Un real decreto del 9 de marzo del año 2001 acabó con doscientos años de servicio militar obligatorio. A mi, como al resto de niños, el padre y los abuelos me relataban aquellas hazañas que, a falta de guerras, vivieron entre campamentos y cuarteles y de las que se sentían orgullosos. Siempre que oigo hablar de escaramuzas veo al yayo Manuel sentado en el escaño —su brazo sobre mi hombro y el Ideales a medio consumir entre sus gruesos labios—, explicándome, una vez más, la novatada que le hicieron a los que comenzaban la formación pocos días antes de licenciarse. Siempre acababa invariable con la misma frase: «Todos debéis ir a la mili para haceros hombres». Sin embargo, mi padre, a pesar de contarme otras anécdotas más o menos militares, me inculcó la idea de que la mili era la mayor pérdida de tiempo que había conocido.

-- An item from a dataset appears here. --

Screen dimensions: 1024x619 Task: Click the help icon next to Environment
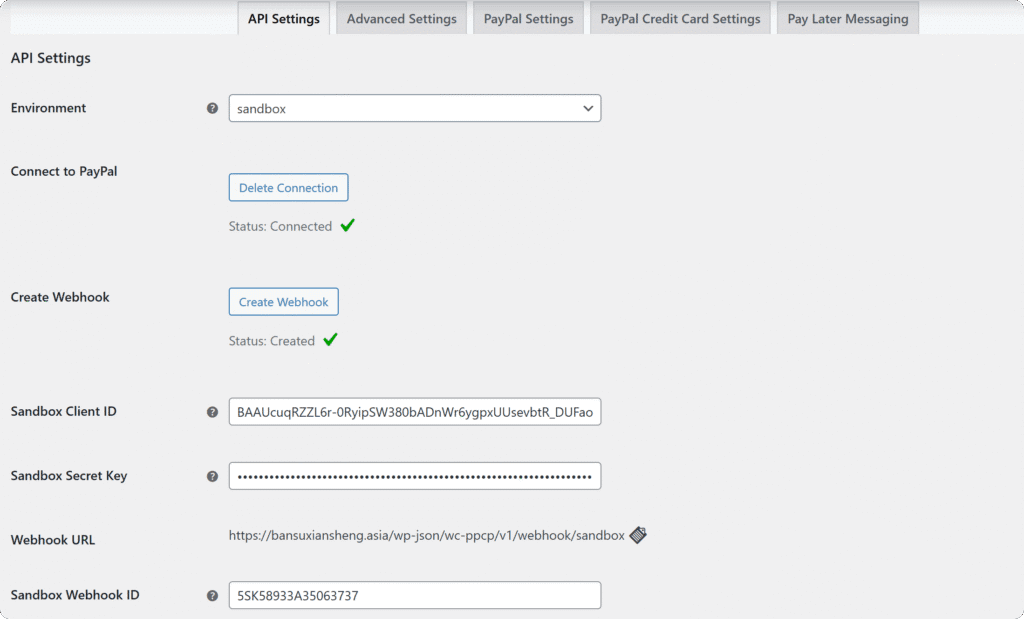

Y claro, como todo llega y todo pasa, también a mi se me acercaba el momento de vestirme de guerrero. Para entonces, había dejado aparcados temporalmente los estudios y trabajaba en un céntrico hotel de Bilbao. No obstante, la suerte es influyente y en esa época se fijo en mi. Sucedió cuando un afamado traumatólogo me recibió en su consulta para tratarme un ligero dolor en una articulación. Le comenté la proximidad de la incorporación a filas y me extendió un certificado con el que presentar una alegación en el cuartel correspondiente, lo que hice con premura, A los pocos días recibí una respuesta: debía trasladarme al hospital militar de Burgos a la semana siguiente con la finalidad de pasar una prueba ante un tribunal médico.

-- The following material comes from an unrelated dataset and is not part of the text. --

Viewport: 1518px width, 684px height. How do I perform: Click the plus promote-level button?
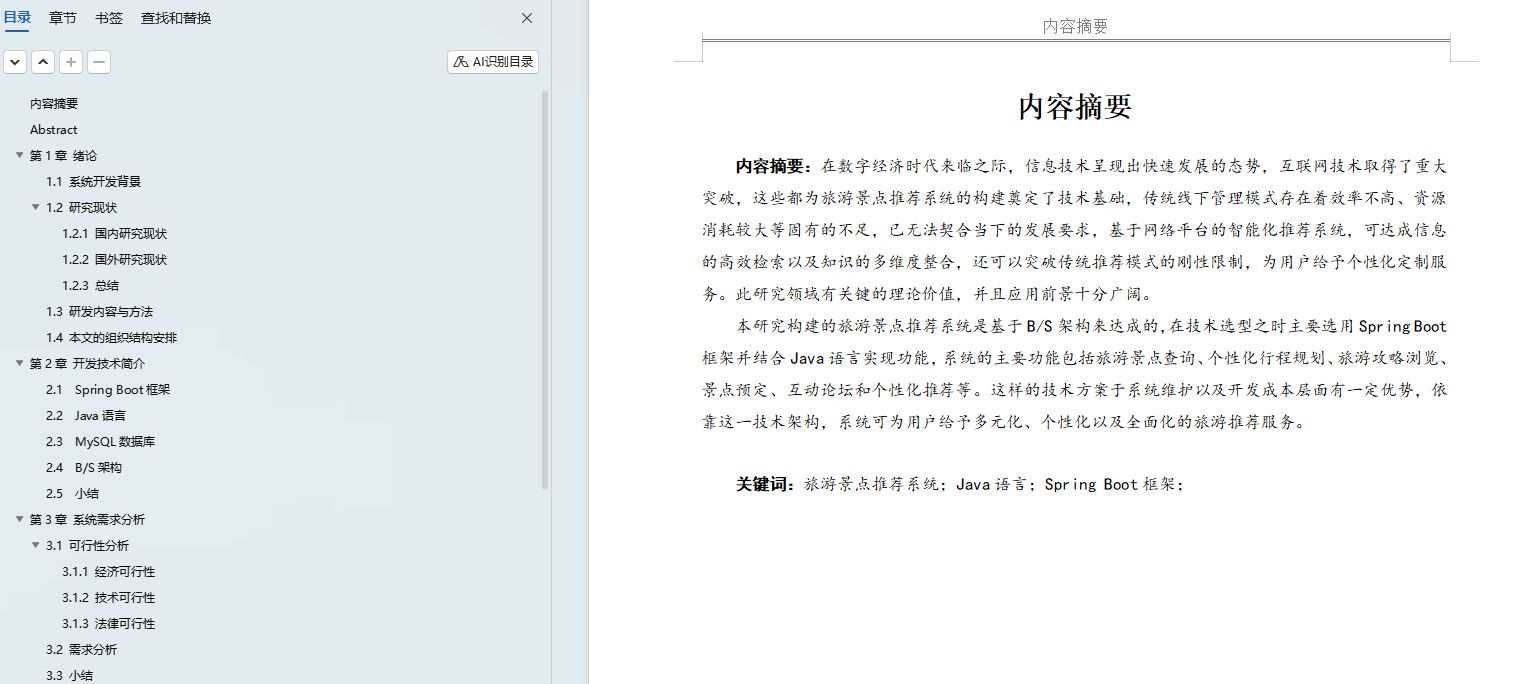(x=71, y=62)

Fueron tres horas interminables de viaje en tren y un largo paseo desde la estación hasta el mal llamado hospital, pues era un cuartel como otro cualquiera de la época. Nada más llegar, un cabo, o teniente, o capitán…en fin, un hombre vestido de militar y con insignias en las hombreras cuyo significado nunca llegué a entender me dijo que el tribunal me recibiría tres días más tarde y que hasta entonces me buscase la vida y que no estorbara. Eso si, tenía la obligación de comer y dormir dentro de esos muros.

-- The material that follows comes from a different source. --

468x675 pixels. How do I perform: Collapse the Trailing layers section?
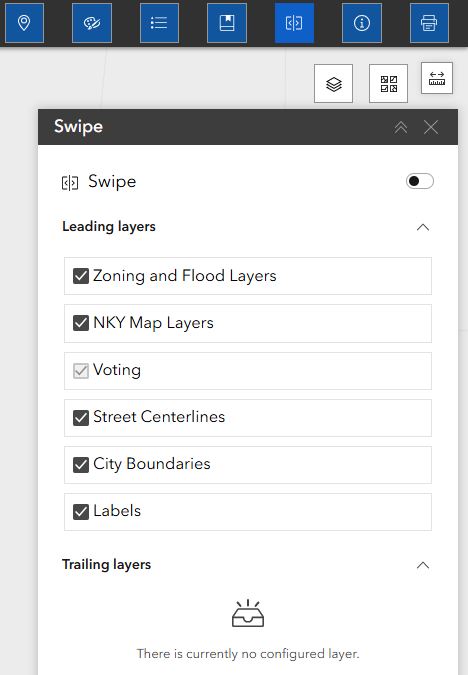click(423, 565)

El barracón era enorme, calculo que habría unas doscientas literas dobles, pero ocupadas unas veinte, todas en la parte superior. La tarde transcurrió con normalidad; “La gangrena”, libro de Mercedes Salisach me mantuvo ocupado hasta la hora de la cena. Fue a partir de las diez, hora en que se debía guardar silencio hasta las siete de la mañana siguiente, cuando empezó un festival que jamas hubiera imaginado. No habría transcurrido una hora cuando uno de los pacientes (creo que los puedo llamar así, pues estaban en un hospital, aunque fuera militar), que estaba un par de literas más a mi derecha, en el que ya me había fijado con anterioridad pues llevaba un mono rojo de arriba abajo, comenzó a dar saltos en la cama, haciendo gestos de mandril y vociferando como lo haría Chita la de Tarzán, pero a grito pelado. Me incorporé y comprobé que el resto de compañeros no se inmutaban, por lo que deduje que estaban acostumbrados a ese espectáculo. Pero fue solo el principio, pues con inmediatez, el paciente de la litera situada a mi izquierda, comenzó a arrancar los muelles del somier y lanzarlos al que gritaba, aunque volaban en cualquier dirección y si te tocaba era brecha segura. El resto comenzó a dar palmas al unísono, animando el cotarro que duró hasta que el loco del mono rojo cayó exhausto de tanto ejercicio. Tres noches, una tras otra, aguanté en medio del fuego cruzado. A la cuarta noche me cambié de litera, lo más lejos que me permitieron, aunque los gritos llegaban hasta allí y ni escondiendo la cabeza bajo la manta se aquietaban.
Tras pasar el reconocimiento médico me concedieron una prórroga de un año. Transcurrido ese tiempo debía incorporarme al destino asignado, pero un mes antes de la fecha señalada recibí otro comunicado con el que me otorgaban lo que denominaban “excedente de cupo”, así que jamás perdí tiempo, como me recordaba mi padre.